Fighting Odds in Domestic Sphere: Mothers’ Role to Alter Cultural Values Governing Daughters’ Rights in Pakistan

Authors

  • Anwar Shaheen

Abstract

Feminism begins at home. To test this question this article is based on findings of a survey and discussion with three generations of mothers, who had struggled for ensuring rights of their daughters in particular. They represent diverse ethnic groups of Pakistan. True, in an overall patriarchal environment, mothers are blamed for perpetuating son preference and socializing the daughters to a submissive role, but it is also true that mothers of somewhat different inclination have been continuously resisting the odds put in their daughters’ ways to enjoy and progress in life.
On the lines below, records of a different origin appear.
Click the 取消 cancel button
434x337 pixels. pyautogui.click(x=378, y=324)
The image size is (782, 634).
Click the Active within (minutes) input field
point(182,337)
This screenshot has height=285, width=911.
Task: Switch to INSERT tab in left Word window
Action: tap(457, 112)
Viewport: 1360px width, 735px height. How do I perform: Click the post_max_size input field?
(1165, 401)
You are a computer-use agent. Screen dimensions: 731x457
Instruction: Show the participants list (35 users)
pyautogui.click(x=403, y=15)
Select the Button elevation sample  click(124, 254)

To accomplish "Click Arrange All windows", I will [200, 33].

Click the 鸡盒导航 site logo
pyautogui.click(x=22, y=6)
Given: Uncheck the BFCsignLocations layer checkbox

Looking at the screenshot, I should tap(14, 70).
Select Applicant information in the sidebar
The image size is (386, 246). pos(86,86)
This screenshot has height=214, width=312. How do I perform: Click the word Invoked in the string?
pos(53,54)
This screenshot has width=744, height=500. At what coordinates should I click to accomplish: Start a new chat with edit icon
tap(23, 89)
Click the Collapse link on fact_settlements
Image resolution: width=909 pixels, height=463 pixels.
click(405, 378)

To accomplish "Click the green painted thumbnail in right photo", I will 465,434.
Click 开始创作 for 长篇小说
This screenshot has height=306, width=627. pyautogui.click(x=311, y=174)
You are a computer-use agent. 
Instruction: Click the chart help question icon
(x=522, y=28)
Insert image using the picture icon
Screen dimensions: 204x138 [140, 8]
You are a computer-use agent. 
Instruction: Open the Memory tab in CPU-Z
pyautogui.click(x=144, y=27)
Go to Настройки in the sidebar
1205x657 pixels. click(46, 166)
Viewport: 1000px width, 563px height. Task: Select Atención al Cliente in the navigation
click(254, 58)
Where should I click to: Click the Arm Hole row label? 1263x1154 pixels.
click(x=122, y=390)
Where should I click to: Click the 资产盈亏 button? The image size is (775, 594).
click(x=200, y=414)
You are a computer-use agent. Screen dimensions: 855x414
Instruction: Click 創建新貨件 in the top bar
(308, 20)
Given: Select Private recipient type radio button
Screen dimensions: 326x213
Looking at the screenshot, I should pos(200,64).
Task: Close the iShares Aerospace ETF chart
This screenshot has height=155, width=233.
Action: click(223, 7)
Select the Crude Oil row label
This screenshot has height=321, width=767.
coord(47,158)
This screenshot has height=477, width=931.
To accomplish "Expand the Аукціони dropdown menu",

Even in rural areas, illiterate mothers’ have been asserting for daughter’s education, mobility, cultural participation and choice in marriage. Mothers have been promoting daughters’ rights, a struggle which can be labeled as ‘activism in domestic space’, which is transmitted and reinforced down the generations of mothers. Thus the role of mothers in changing cultural values and gender stereotypes is essential to be studied. They have the agency for taking initiatives in a domain which instills feminism very successfully in an unnoticeable way. The study proves that even mothers can be corrosive for patriarchy. Selection of three generations of mothers from rural and urban areas and different ethnic groups provides a good cross-section and shows the trend in various sociological regions.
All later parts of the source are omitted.